The demand side is also growing fast. Internet subscriptions in Nigeria jumped sharply in recent years, with the Nigerian Communications Commission reporting steady growth even back in 2020. Since then, streaming, remote work, digital payments, online education, and e-government services have all expanded. Satellites like the proposed NigComSat-2 and NigComSat-3 are expected to support these sectors, especially where fibre and mobile networks fall short.
Health, education, agriculture, and public administration are among the areas likely to benefit most. Remote clinics can connect to specialists, schools can access online learning tools, and government agencies can deliver services more efficiently. For a country as large and diverse as Nigeria, satellites are not a luxury; they are part of the infrastructure puzzle.

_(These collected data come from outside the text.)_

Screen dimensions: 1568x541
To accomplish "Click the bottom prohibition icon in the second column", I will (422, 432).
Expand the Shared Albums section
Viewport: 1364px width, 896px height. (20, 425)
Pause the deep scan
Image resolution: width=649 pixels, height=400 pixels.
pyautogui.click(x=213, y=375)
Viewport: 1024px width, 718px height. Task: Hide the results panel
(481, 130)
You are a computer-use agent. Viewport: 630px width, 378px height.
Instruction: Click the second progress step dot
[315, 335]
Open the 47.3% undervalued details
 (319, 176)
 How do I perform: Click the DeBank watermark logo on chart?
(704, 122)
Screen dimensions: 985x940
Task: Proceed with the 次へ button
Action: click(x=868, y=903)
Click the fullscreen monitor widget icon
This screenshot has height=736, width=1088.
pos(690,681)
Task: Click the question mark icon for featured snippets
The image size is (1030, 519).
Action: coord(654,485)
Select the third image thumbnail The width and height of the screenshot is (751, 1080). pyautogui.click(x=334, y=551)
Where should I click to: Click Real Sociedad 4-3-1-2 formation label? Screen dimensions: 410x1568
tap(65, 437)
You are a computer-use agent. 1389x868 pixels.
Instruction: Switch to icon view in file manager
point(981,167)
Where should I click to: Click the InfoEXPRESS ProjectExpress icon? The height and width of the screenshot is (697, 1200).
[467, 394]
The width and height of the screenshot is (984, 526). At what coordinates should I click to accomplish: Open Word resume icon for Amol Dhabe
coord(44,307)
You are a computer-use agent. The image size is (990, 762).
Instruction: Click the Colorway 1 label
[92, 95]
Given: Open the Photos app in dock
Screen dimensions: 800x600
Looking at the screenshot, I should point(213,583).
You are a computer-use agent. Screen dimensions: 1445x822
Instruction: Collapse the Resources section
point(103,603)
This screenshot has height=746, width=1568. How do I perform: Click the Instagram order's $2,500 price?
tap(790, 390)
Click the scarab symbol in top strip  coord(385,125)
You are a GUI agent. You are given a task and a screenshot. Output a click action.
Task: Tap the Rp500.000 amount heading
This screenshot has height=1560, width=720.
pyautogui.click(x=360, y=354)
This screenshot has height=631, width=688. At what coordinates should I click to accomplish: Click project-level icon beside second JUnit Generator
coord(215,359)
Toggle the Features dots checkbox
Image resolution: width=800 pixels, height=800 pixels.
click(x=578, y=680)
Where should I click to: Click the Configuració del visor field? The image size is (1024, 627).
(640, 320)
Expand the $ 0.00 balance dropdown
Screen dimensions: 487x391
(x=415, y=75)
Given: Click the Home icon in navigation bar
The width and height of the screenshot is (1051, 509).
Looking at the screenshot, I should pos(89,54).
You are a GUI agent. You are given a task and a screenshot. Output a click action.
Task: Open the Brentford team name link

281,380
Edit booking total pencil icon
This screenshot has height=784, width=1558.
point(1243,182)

What happens next will matter. Nigeria must choose partners carefully, manage costs transparently, and ensure the satellites are integrated into a broader digital strategy, not treated as standalone projects. If done right, replacing NigComSat-1R with two modern satellites could quietly reshape how Nigerians connect, communicate, and participate in the digital economy.
This is not just about space. It is about keeping Nigeria connected in a world where being offline increasingly means being left behind.